=== Your goal ===
Reproduce every line of the records below without any change.

=== Input ===
"""

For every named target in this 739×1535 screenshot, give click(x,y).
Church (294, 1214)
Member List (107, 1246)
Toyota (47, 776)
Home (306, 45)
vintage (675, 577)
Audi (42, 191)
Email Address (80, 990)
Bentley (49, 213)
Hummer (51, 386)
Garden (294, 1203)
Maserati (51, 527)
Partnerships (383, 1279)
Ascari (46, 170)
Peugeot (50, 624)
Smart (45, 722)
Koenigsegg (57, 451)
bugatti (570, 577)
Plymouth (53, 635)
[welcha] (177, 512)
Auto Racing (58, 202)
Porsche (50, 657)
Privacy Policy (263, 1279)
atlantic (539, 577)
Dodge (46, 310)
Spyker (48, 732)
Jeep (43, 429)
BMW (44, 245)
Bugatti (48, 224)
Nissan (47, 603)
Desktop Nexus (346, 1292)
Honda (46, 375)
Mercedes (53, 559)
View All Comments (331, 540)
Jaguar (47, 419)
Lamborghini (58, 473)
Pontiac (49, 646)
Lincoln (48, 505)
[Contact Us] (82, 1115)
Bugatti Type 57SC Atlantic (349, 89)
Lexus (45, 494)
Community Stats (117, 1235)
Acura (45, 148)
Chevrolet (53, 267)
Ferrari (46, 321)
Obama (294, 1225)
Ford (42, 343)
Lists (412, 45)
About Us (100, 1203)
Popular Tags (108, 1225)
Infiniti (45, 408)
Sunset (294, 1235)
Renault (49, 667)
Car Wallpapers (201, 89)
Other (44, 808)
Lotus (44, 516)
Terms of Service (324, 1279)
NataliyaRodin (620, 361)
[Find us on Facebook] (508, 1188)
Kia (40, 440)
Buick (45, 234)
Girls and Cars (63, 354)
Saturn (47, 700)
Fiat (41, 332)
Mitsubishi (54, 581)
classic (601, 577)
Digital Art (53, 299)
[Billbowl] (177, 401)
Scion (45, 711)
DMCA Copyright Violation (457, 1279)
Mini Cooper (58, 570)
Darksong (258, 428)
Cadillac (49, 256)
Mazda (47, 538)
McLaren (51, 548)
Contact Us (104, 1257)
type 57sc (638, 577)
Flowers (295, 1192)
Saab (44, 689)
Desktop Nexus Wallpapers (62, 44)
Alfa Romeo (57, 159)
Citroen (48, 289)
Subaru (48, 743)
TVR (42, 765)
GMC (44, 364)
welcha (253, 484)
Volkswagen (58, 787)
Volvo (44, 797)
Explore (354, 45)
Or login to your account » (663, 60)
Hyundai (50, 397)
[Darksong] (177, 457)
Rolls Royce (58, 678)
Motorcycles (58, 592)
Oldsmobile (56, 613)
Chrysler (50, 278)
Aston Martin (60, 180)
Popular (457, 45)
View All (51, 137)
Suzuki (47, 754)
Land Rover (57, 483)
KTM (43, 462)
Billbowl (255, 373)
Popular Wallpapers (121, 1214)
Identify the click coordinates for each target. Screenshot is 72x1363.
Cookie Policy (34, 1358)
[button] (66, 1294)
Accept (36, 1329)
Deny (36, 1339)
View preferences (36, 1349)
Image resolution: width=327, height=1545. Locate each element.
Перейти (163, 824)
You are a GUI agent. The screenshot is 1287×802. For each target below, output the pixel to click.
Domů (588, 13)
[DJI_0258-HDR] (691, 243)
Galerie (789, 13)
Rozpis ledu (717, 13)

"""

=== Output of the task ===
For every named target in this 739×1535 screenshot, give click(x,y).
Church (294, 1214)
Member List (107, 1246)
Toyota (47, 776)
Home (306, 45)
vintage (675, 577)
Audi (42, 191)
Email Address (80, 990)
Bentley (49, 213)
Hummer (51, 386)
Garden (294, 1203)
Maserati (51, 527)
Partnerships (383, 1279)
Ascari (46, 170)
Peugeot (50, 624)
Smart (45, 722)
Koenigsegg (57, 451)
bugatti (570, 577)
Plymouth (53, 635)
[welcha] (177, 512)
Auto Racing (58, 202)
Porsche (50, 657)
Privacy Policy (263, 1279)
atlantic (539, 577)
Dodge (46, 310)
Spyker (48, 732)
Jeep (43, 429)
BMW (44, 245)
Bugatti (48, 224)
Nissan (47, 603)
Desktop Nexus (346, 1292)
Honda (46, 375)
Mercedes (53, 559)
View All Comments (331, 540)
Jaguar (47, 419)
Lamborghini (58, 473)
Pontiac (49, 646)
Lincoln (48, 505)
[Contact Us] (82, 1115)
Bugatti Type 57SC Atlantic (349, 89)
Lexus (45, 494)
Community Stats (117, 1235)
Acura (45, 148)
Chevrolet (53, 267)
Ferrari (46, 321)
Obama (294, 1225)
Ford (42, 343)
Lists (412, 45)
About Us (100, 1203)
Popular Tags (108, 1225)
Infiniti (45, 408)
Sunset (294, 1235)
Renault (49, 667)
Car Wallpapers (201, 89)
Other (44, 808)
Lotus (44, 516)
Terms of Service (324, 1279)
NataliyaRodin (620, 361)
[Find us on Facebook] (508, 1188)
Kia (40, 440)
Buick (45, 234)
Girls and Cars (63, 354)
Saturn (47, 700)
Fiat (41, 332)
Mitsubishi (54, 581)
classic (601, 577)
Digital Art (53, 299)
[Billbowl] (177, 401)
Scion (45, 711)
DMCA Copyright Violation (457, 1279)
Mini Cooper (58, 570)
Darksong (258, 428)
Cadillac (49, 256)
Mazda (47, 538)
McLaren (51, 548)
Contact Us (104, 1257)
type 57sc (638, 577)
Flowers (295, 1192)
Saab (44, 689)
Desktop Nexus Wallpapers (62, 44)
Alfa Romeo (57, 159)
Citroen (48, 289)
Subaru (48, 743)
TVR (42, 765)
GMC (44, 364)
welcha (253, 484)
Volkswagen (58, 787)
Volvo (44, 797)
Explore (354, 45)
Or login to your account » (663, 60)
Hyundai (50, 397)
[Darksong] (177, 457)
Rolls Royce (58, 678)
Motorcycles (58, 592)
Oldsmobile (56, 613)
Chrysler (50, 278)
Aston Martin (60, 180)
Popular (457, 45)
View All (51, 137)
Suzuki (47, 754)
Land Rover (57, 483)
KTM (43, 462)
Billbowl (255, 373)
Popular Wallpapers (121, 1214)
Identify the click coordinates for each target. Screenshot is 72x1363.
Cookie Policy (34, 1358)
[button] (66, 1294)
Accept (36, 1329)
Deny (36, 1339)
View preferences (36, 1349)
Image resolution: width=327, height=1545. Locate each element.
Перейти (163, 824)
You are a GUI agent. The screenshot is 1287×802. For each target below, output the pixel to click.
Domů (588, 13)
[DJI_0258-HDR] (691, 243)
Galerie (789, 13)
Rozpis ledu (717, 13)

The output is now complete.